Entire Buildings Can Be Wrapped in Jackets to Save Energy

On a normally peaceful residential road outside The Hague, the Dutch city that serves as seat of government, the whine of a hoisting crane and welding tools heralds a not-so-quiet housing revolution. Four workers standing above me on a scissor lift next to an apartment complex guide a thermally insulated facade 40 feet wide and one story tall into place against the existing wall. Its brickwork pattern of muted brown, grey and beige, and the triple glazed windows, perfectly fit the building’s existing frame and openings.

The original windows and the very old brick walls had allowed cold drafts inside, and warm interior air to escape, wasting much of the energy used to heat the building. The new facade is primarily fire-resistant expanded polystyrene—essentially, hollow spheres that trap air to create a thick insulation layer—faced with hardened clay and sculpted into hundreds of very thin rectangles known as “brick slips.”

This new building skin, prebuilt in a factory, was one of a dozen such facades to be attached to local buildings when I visited the suburb on a rainy day in early summer, each structure measured to millimeter precision. The installation is part of a concerted effort to transform energy-inefficient public housing into a set of ultralow-emission homes—without having to open a wall or remake an attic. The building was being wrapped in the equivalent of a winter jacket—or summer beer koozie—avoiding the need to insert insulation inside dozens of walls, lofts and attics. A similarly premade, lightweight, highly insulating material, complete with solar panels, would be installed on the roof, too.

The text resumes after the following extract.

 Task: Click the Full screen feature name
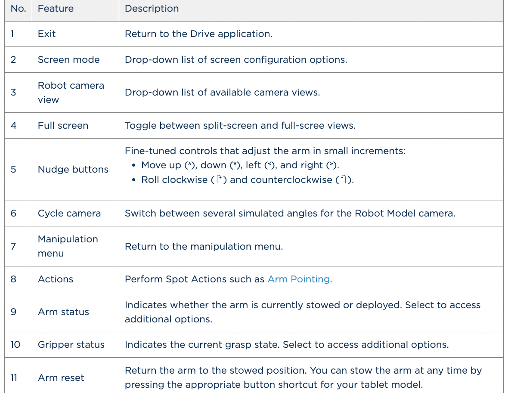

In developed economies like the Netherlands and the United States, a big chunk of greenhouse gas emissions can be attributed to energy loss in residential buildings. But retrofitting homes to improve efficiency and reduce carbon footprint too often remains cumbersome and costly. The work requires a constellation of contractors and up-front financing that is off-putting for homeowners and landlords, despite the long-term environmental and financial benefits.

The Dutch government began to confront this climate challenge a decade ago by seed-funding a nonprofit program known as Energiesprong, or “energy leap” in Dutch. The initial investment helped bring together engineers, construction companies, hardware suppliers, financiers, regulators and landlords who figured out a way to mass-produce home retrofits.